Для моей мамы поездка во Флориду не была рабочим отпуском. Это была работа, работа, работа и никакого отпуска, нервная игра ее времени и с трудом заработанных денег. В то время как мой отец искал возможности заняться бизнесом, мама считала, что содержать себя и меня должна только она. Никакой подстраховки не было. И теперь, помимо общения с потенциальными клиентами, она должна была присматривать за мной.

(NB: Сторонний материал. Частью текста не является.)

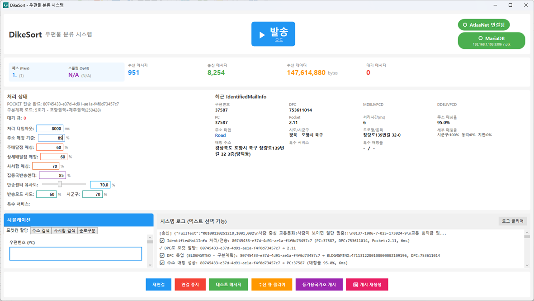Click the icon on 캐시 재생성 button

(x=355, y=285)
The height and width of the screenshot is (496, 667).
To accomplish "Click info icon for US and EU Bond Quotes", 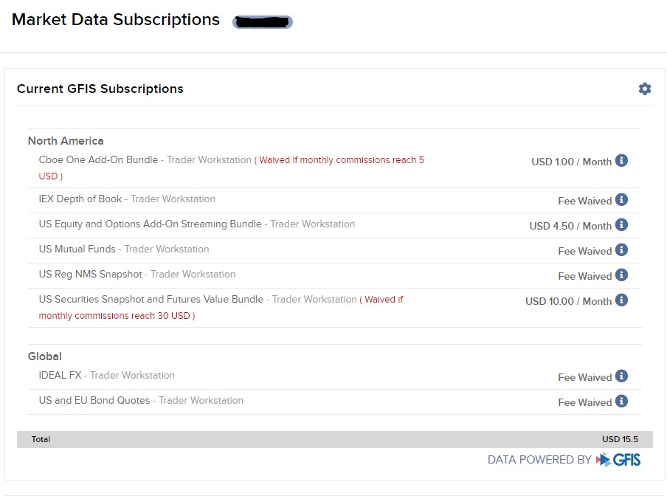I will [x=621, y=401].
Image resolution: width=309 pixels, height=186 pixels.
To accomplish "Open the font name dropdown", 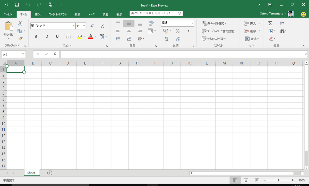I will click(73, 26).
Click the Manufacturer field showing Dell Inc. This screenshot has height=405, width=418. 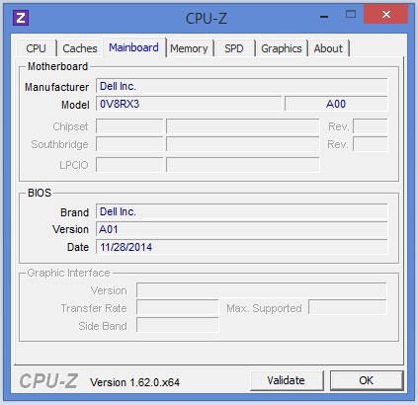pyautogui.click(x=242, y=86)
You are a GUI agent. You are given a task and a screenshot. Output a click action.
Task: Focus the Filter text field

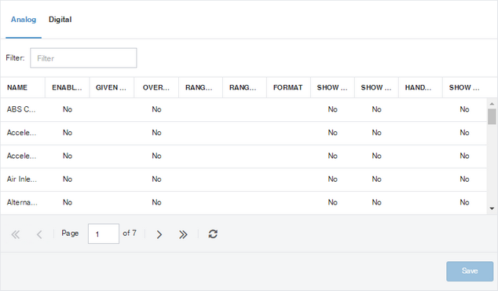click(x=83, y=58)
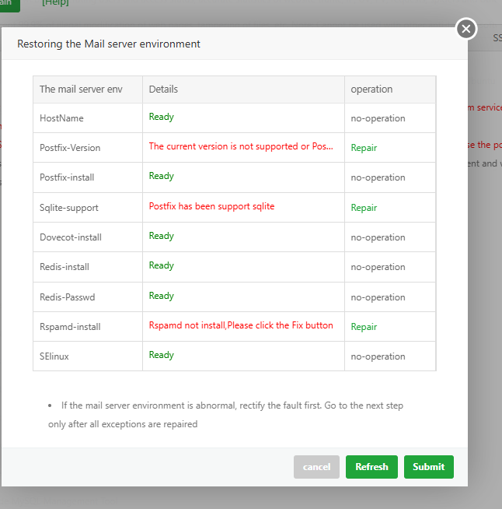Click Repair for Sqlite-support

pos(364,208)
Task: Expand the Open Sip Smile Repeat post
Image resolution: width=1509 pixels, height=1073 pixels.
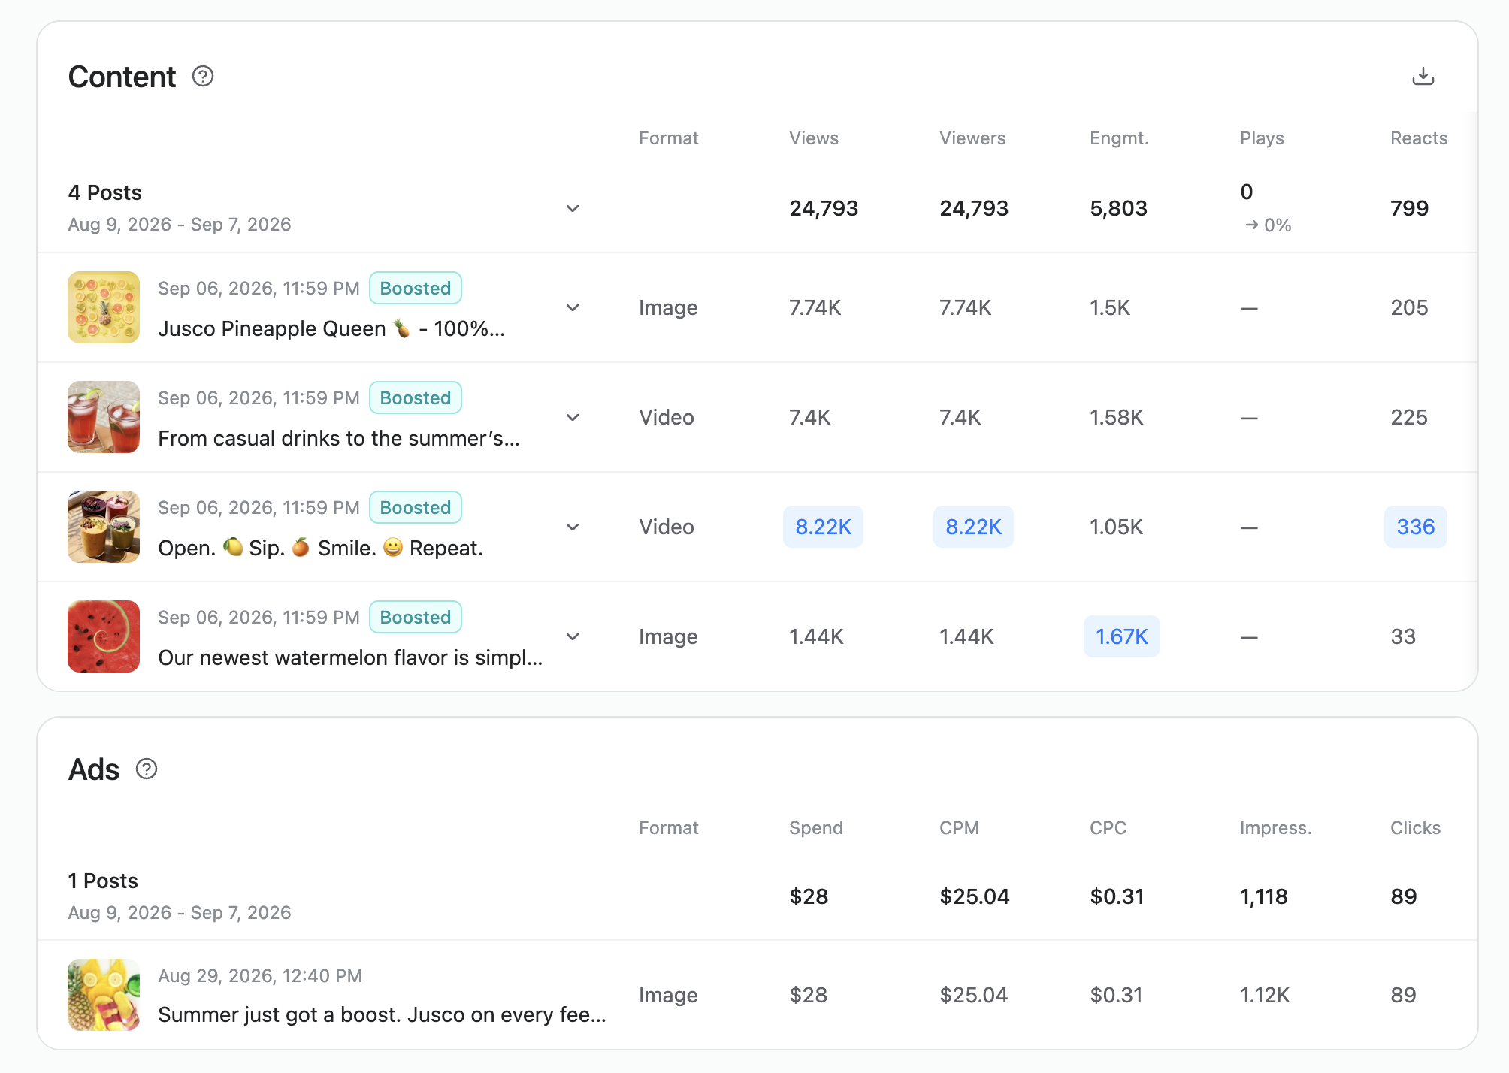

Путешествие на поезде из Нью-Йорка в Майами заняло два дня. Для меня это было приключением. Для моей мамы это был кошмар. В поезде были мягкие пульмановские спальные места, но, чтобы сэкономить, мы ехали в вагоне. Как писала мама в письме к отцу, "люди разговаривают, свет горит все часы, как же можно спать?". Я настаивал на том, чтобы есть в вагоне-ресторане, потому что, по словам мамы, "Леонард сказал, что папа хочет, чтобы он ел в поезде с едой". Это означало, что придется платить за обслуживание стола и чаевые из тщательно припрятанной наличности.

(В последующих поездках мы устраивали пикники на своих местах. Стюард спускался по проходу с корзинкой, в которой лежали сэндвичи, конфеты и жевательная резинка: сэндвич с ростбифом или ветчиной и сыром стоил 50 центов, одна ветчина - 35 центов).